Experimental program
Comparison scheme
Effect test

Embodiment 1

[0031] A preparation method of a conductive ternary composite material, specifically comprising the following steps:

[0032] (1) Prepare 25mg·mL -1 FeCl 3 Aqueous solution, add BC hydrogel with a thickness of 1.5mm and a length and width of 15mm into the prepared FeCl 3 In the aqueous solution, stand in a refrigerator at 4°C for 24 hours;

[0033] (2) will fully infiltrate FeCl 3 The BC hydrogel was taken out and directly put into 1000mL of deionized water with a water temperature of 60°C for in-situ hydrolysis reaction. During the hydrolysis process, fresh deionized water was replaced every 20 minutes until the deionized water was completely colorless and transparent. Without adding any other reagents, the iron-containing active material precursor is deposited on the surface of BC nanofibers, and the hydrolyzed composite material is obtained after the reaction is completed;

[0034] (3) Freeze-dry the prepared hydrolyzed composite hydrogel to obtain the corresponding air...

Embodiment 2

[0042] A preparation method of a conductive ternary composite material, specifically comprising the following steps:

[0043] (1) Prepare 35mg·mL -1 FeCl 3 Aqueous solution, add BC hydrogel with a thickness of 3.0mm and a length and width of 15mm into the prepared FeCl 3 In the aqueous solution, stand in a refrigerator at 4°C for 48 hours;

[0044] (2) will fully infiltrate FeCl 3 The BC hydrogel was taken out and directly put into 1000mL of deionized water at a temperature of 70°C for in-situ hydrolysis reaction. During the hydrolysis process, fresh deionized water was replaced every 20 minutes until the deionized water was completely colorless and transparent.

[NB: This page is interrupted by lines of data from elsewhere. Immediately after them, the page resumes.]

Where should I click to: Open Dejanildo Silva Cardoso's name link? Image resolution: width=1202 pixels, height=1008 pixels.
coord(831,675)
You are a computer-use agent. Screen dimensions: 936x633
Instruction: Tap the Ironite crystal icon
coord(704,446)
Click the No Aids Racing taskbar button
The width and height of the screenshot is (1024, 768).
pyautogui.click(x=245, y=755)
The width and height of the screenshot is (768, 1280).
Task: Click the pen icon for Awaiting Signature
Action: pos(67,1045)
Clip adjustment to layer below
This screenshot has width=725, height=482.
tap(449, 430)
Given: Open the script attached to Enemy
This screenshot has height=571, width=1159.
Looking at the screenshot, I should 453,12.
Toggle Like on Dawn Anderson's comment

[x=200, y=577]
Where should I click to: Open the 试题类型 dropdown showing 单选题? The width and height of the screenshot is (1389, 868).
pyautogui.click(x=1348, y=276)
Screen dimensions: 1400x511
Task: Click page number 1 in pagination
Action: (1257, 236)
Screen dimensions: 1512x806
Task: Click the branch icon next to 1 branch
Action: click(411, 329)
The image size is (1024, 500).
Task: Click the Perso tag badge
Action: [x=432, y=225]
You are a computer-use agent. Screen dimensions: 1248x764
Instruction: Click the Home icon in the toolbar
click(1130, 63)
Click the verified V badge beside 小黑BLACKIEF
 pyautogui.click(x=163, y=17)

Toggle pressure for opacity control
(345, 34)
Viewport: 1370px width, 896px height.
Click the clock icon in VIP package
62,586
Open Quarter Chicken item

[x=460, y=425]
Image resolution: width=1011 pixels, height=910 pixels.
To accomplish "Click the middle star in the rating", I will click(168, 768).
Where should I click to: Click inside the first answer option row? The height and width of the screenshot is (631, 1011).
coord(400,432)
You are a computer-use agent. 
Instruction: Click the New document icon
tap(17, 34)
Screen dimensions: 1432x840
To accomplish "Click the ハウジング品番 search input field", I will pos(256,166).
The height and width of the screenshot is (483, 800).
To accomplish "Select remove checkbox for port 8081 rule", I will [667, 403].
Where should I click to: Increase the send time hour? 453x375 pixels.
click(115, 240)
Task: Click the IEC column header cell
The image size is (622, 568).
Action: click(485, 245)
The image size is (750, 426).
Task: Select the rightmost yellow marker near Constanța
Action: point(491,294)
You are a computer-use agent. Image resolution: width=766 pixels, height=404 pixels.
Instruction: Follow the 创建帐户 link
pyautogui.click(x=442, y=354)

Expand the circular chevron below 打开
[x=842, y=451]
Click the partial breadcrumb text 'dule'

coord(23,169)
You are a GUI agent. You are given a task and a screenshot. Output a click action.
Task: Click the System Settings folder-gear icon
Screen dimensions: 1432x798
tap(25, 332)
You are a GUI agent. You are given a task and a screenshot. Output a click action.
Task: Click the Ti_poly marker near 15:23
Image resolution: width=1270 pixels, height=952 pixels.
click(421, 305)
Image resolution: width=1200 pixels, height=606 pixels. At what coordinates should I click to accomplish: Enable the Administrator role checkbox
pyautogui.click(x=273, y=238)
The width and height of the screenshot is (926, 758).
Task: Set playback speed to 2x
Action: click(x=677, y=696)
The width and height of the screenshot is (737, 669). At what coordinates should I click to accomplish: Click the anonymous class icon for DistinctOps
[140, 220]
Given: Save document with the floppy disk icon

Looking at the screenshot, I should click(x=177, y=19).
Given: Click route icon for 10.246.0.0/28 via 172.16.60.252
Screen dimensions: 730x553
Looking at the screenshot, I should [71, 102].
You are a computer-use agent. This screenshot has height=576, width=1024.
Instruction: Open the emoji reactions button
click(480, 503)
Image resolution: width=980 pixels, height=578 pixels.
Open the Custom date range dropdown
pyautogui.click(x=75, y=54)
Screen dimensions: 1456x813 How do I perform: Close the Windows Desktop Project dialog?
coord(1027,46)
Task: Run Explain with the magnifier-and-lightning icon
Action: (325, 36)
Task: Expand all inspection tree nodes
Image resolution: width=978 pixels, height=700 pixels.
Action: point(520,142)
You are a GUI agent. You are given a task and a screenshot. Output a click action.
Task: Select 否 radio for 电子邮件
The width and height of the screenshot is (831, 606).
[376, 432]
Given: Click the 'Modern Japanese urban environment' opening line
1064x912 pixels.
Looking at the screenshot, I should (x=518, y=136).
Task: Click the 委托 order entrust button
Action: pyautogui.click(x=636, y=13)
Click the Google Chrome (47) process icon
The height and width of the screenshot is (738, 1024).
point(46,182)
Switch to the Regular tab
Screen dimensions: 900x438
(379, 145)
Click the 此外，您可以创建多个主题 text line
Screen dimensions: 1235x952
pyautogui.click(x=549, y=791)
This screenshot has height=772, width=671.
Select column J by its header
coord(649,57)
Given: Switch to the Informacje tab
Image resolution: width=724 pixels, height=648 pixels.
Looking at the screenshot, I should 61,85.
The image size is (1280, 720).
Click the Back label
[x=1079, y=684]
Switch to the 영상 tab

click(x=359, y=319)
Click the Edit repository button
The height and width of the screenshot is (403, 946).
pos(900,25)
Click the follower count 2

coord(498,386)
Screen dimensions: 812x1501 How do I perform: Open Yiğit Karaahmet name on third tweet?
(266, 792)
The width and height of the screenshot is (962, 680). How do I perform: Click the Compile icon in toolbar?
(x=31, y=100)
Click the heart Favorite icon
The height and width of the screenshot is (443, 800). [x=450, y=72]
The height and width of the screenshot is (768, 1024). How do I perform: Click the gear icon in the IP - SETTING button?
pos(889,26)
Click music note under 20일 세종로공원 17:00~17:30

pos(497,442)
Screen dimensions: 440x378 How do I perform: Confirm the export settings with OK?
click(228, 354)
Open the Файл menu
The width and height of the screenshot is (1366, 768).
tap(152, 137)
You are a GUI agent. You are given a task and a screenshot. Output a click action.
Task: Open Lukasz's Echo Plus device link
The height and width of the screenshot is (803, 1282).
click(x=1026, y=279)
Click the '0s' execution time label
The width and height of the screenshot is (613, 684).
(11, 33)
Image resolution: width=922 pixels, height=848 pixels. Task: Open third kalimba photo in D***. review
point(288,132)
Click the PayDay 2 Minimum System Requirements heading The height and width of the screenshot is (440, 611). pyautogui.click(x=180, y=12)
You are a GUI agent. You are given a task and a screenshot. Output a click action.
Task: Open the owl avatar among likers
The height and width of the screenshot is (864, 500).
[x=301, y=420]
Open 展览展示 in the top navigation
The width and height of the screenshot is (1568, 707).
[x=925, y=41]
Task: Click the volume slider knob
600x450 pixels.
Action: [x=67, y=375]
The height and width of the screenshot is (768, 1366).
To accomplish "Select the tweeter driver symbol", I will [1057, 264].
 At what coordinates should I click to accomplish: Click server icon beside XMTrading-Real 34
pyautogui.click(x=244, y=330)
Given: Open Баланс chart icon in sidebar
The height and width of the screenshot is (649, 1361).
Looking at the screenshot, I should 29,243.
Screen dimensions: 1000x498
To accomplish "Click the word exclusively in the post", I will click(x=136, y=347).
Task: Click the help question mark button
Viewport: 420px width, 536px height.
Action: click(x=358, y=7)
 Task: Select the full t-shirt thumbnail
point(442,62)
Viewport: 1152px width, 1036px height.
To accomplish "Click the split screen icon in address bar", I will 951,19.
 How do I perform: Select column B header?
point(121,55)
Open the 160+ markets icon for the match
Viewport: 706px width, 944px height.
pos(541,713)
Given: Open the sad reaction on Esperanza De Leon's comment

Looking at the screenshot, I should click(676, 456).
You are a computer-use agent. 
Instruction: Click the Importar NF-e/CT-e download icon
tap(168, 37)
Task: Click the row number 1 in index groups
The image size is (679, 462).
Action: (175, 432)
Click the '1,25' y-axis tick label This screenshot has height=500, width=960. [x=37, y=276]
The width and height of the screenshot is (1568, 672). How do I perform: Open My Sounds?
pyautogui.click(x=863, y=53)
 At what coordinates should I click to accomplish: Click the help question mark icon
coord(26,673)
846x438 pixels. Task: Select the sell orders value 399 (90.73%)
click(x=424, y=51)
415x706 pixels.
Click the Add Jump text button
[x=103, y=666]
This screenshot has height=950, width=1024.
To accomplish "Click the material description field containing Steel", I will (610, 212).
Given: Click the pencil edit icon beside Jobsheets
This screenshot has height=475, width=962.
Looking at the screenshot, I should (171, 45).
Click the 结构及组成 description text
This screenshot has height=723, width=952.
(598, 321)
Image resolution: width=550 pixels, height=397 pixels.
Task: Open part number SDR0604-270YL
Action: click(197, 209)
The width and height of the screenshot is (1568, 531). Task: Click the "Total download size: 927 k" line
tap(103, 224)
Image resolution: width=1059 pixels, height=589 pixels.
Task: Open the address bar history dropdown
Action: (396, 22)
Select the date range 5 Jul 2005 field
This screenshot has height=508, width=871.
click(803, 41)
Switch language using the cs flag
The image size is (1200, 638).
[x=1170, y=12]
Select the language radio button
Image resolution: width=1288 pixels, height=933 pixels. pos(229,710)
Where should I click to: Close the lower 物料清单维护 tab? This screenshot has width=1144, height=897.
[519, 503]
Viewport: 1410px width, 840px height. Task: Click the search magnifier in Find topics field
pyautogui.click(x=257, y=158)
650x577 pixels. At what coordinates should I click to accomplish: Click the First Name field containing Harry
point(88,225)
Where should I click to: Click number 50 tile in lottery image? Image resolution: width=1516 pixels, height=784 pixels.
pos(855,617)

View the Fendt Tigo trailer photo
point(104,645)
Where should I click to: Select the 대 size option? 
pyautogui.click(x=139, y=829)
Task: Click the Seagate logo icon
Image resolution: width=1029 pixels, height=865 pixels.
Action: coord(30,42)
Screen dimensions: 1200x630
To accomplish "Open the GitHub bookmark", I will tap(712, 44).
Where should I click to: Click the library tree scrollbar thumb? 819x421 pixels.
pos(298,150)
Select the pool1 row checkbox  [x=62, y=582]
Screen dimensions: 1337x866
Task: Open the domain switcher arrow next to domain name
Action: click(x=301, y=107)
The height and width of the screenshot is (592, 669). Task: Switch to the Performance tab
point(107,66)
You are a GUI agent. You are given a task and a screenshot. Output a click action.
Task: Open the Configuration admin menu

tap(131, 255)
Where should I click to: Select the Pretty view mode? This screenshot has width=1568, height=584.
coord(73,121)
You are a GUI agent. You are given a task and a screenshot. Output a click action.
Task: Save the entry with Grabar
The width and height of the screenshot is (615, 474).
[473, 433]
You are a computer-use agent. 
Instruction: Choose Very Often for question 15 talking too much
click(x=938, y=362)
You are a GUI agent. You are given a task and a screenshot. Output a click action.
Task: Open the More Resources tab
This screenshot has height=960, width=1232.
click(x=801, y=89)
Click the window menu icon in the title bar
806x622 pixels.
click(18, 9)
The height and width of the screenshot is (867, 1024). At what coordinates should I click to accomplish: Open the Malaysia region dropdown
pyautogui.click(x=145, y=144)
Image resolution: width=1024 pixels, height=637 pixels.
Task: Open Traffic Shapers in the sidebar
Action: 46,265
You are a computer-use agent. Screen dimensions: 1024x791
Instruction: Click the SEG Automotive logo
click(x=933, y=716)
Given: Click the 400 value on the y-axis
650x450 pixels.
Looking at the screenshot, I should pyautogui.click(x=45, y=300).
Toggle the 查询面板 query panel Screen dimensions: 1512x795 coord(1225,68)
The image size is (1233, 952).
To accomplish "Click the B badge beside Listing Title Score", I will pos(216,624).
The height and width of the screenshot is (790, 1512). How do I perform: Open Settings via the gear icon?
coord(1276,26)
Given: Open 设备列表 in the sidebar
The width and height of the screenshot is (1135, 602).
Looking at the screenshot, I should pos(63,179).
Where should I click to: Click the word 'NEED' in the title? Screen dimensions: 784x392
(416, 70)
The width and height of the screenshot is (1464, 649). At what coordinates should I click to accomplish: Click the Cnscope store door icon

Without adding any other reagents, the iron-containing active material precursor is deposited on the surface of BC nanofibers, and the hydrolyzed composite material is obtained after the reaction is completed;

[0045] (3) Freeze-dry the prepared hydrolyzed composite hydrogel to obtain the corresponding airgel; the...

Embodiment 3

[0052] A preparation method of a conductive ternary composite material, specifically comprising the following steps:

[0053] (1) Prepare 50mg·mL -1 FeCl 3 Aqueous solution, add BC hydrogel with a thickness of 3.0mm and a length and width of 15mm into the prepared FeCl 3 In the aqueous solution, stand in a refrigerator at 4°C for 48 hours;

[0054] (2) will fully infiltrate FeCl 3 The BC hydrogel was taken out, and directly put into 1000mL deionized water with a water temperature of 80°C for in-situ hydrolysis reaction. During the hydrolysis process, fresh deionized water was replaced every 20 minutes until the deionized water was completely colorless and transparent. Without adding any other reagents, the iron-containing active material precursor is deposited on the surface of BC nanofibers, and the hydrolyzed composite material is obtained after the reaction is completed;

[0055] (3) Freeze-dry the prepared hydrolyzed composite hydrogel to obtain the corresponding airge...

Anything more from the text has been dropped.